How can we help everyone prepare for these conversation?

Some people will not have considered these topics before. It is important that you give them time and space to reflect before having these conversations.

To start with, have a conversation with everyone to explain what Future Care Planning is. You can give them some information to read through and think about it. Let them know you would like to talk more about this in the future.

It is important to involve everyone in these discussions, however if a resident does not have capacity to make these decisions, then it may not be appropriate to give them this information. In these cases we should make every attempt to involve friends, family and carers in order to agree what would be best for the resident and respect their wishes. 

You may feel like you don’t know enough about some topics to give advice to others. For example you might not feel able to answer some questions about DNRCPR, or you might be unsure of the level of support home care can give. If someone asks a question that you don’t know the answer to, be honest about this. Tell them you aren’t sure right now but you will find the information and get back to them. Talk to your colleagues to try and find out the necessary information or visit the Future Care Planning Training Hub to learn more.

Are there any leaflets to help explain what Future Care Planning means to resident’s friends and family?
How do you complete a Future Care Plan?

There are different ways of recording Future Care Plans and each care home may differ. However it’s important to share this information with health and social care partners so that treatment plans reflect people’s wishes.  The easiest way to do this, is to link with the GP who can update the Key Information Summary (KIS).

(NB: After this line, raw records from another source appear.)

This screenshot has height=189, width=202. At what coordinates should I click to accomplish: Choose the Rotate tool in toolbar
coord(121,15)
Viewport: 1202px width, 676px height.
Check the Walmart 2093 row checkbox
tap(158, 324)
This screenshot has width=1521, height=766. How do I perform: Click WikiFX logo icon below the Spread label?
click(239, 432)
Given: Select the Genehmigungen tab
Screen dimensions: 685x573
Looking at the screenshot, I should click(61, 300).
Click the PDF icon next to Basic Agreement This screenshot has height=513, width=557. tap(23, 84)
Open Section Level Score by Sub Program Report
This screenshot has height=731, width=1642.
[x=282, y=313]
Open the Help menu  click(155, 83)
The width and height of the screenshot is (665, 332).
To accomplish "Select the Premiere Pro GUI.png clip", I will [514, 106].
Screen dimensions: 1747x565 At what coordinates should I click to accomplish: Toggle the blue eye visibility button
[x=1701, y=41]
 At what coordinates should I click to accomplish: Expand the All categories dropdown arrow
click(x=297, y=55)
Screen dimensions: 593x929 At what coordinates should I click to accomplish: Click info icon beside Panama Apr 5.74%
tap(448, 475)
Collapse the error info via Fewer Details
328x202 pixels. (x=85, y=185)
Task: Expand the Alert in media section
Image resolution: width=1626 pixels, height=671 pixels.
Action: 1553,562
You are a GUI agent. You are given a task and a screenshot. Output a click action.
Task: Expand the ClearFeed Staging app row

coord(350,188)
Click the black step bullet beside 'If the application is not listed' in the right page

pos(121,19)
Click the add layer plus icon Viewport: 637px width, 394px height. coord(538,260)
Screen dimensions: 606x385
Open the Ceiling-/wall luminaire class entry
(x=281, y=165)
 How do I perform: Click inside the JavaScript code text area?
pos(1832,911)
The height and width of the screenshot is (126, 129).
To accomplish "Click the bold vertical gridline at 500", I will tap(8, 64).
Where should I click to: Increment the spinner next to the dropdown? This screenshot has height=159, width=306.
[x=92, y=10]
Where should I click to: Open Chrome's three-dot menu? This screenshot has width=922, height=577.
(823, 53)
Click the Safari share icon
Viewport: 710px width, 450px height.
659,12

This is an electronic record which NHS24, the Scottish Ambulance Service and hospitals can access.

To help transfer this information quickly and easily, all HSCPs in Greater Glasgow and Clyde use a Future Care Plan Summary to record Future Care Planning decisions. This mirrors the information on the KIS so GPs can if they wish quickly copy information to the KIS. It can be accessed either on Clinical Portal or services can use an interactive PDF.

Some Care Homes have access to Clinical Portal. Unfortunately this is only available currently for HSCP Care Homes. These Homes can fill out the summary directly on there. Clinical Portal will automatically send the Future Care Plan to the GP and they can if they wish transfer the information to the KIS. 

For Homes which do not have direct access to Clinical Portal. they can fill out this interactive PDF and email or post a copy to the GP.

Remember, if any changes are made at the Future Care Plan review, this information needs to be sent to the GP so they can update the KIS.  

Guide to updating Future Care Plans on Clinical Portal (PDF)

Guide to updating Future Care Plans on Clinical Portal (Video)

Guide for GPs Updating eKIS from Future Care Plan Summary (PDF)

How can you use a Future Care Plan to make care and treatment plans?

People’s wishes and the wishes of those that matter to them, must always be taken into account when deciding on treatment plans. By doing this you will make a plan specific to this individual and based on what is important for them.  

Many residents who live in a care home may choose to remain there if they become unwell. Their main priority might be comfort, and being in their own room, looked after by staff who know them well. However there will be some residents who may benefit from admission to hospital and would want to be transferred. If they do go into hospital it is important to send with them a copy of any previous discussions. If someone has a DNACPR form please send a copy with them.

What happens if someone changes their mind?

Anyone can change their mind, and as circumstances change, what is important to people might also change. This is why we think the most important part of the Future Care Planning process is the ongoing conversations with residents and the people that matter to them.  

Final plans do not need to be made but recording the content of these discussions means these plans can be built on. We would expect that Future Care Plans would be reviewed perhaps every 6 months at the time of the resident’s reviews.